### [Your task]
Reproduce verbatim everything from the line containing "Select the No" down to the line containing "pyautogui.click(x=224, y=50)", with both of those lines included.

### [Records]
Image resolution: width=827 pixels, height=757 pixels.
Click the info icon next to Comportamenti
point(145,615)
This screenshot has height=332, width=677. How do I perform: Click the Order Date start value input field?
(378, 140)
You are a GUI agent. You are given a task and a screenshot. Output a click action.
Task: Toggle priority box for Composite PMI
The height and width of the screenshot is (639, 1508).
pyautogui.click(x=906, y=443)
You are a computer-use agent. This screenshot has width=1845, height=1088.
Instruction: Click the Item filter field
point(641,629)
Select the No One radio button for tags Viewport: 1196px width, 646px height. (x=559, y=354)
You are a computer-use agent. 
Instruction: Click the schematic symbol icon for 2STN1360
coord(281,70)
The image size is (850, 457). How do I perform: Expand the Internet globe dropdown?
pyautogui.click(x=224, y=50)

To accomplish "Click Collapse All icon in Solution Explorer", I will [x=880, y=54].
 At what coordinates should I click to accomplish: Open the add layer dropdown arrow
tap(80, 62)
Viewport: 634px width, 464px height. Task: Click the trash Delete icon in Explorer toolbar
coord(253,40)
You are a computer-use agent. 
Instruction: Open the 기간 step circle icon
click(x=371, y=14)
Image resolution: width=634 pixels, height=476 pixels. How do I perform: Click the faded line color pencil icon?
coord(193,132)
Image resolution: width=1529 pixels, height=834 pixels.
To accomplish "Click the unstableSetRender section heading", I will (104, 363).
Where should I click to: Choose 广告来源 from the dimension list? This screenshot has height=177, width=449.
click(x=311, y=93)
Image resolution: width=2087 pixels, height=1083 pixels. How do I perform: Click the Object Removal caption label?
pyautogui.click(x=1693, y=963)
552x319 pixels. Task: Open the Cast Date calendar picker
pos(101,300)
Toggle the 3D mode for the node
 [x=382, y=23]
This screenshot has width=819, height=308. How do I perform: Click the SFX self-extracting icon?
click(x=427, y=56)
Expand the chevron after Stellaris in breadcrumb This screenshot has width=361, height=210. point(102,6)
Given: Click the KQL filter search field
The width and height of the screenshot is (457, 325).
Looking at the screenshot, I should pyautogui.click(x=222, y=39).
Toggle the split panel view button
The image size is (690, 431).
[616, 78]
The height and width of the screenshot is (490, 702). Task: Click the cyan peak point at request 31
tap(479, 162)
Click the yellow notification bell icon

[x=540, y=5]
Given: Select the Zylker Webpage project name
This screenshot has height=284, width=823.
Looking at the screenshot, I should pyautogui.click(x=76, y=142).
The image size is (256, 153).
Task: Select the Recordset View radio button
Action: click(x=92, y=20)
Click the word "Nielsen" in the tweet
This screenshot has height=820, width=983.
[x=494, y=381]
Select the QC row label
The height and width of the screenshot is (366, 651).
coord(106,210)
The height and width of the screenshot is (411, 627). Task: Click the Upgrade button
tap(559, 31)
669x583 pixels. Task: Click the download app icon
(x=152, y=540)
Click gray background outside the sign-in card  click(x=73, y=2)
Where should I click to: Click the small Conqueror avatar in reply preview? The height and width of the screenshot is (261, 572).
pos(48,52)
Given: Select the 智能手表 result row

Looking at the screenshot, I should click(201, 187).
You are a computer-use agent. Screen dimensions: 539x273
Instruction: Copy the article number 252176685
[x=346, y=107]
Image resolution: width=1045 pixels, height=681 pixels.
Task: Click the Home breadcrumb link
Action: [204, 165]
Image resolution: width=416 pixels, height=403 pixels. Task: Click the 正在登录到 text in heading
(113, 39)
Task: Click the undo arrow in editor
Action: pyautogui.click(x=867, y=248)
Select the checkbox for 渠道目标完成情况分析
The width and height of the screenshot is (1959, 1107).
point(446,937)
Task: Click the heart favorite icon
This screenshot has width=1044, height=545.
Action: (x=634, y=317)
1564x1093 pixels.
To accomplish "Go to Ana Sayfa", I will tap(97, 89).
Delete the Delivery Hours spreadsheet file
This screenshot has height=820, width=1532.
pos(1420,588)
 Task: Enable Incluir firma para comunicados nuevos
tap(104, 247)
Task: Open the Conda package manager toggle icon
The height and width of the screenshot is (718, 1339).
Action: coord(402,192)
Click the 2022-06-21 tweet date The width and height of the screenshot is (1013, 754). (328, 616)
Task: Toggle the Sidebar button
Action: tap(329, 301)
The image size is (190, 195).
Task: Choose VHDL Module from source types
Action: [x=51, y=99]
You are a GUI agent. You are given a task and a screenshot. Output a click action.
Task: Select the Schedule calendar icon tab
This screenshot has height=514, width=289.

### [Final result]
Select the No One radio button for tags Viewport: 1196px width, 646px height. (x=559, y=354)
You are a computer-use agent. 
Instruction: Click the schematic symbol icon for 2STN1360
coord(281,70)
The image size is (850, 457). How do I perform: Expand the Internet globe dropdown?
pyautogui.click(x=224, y=50)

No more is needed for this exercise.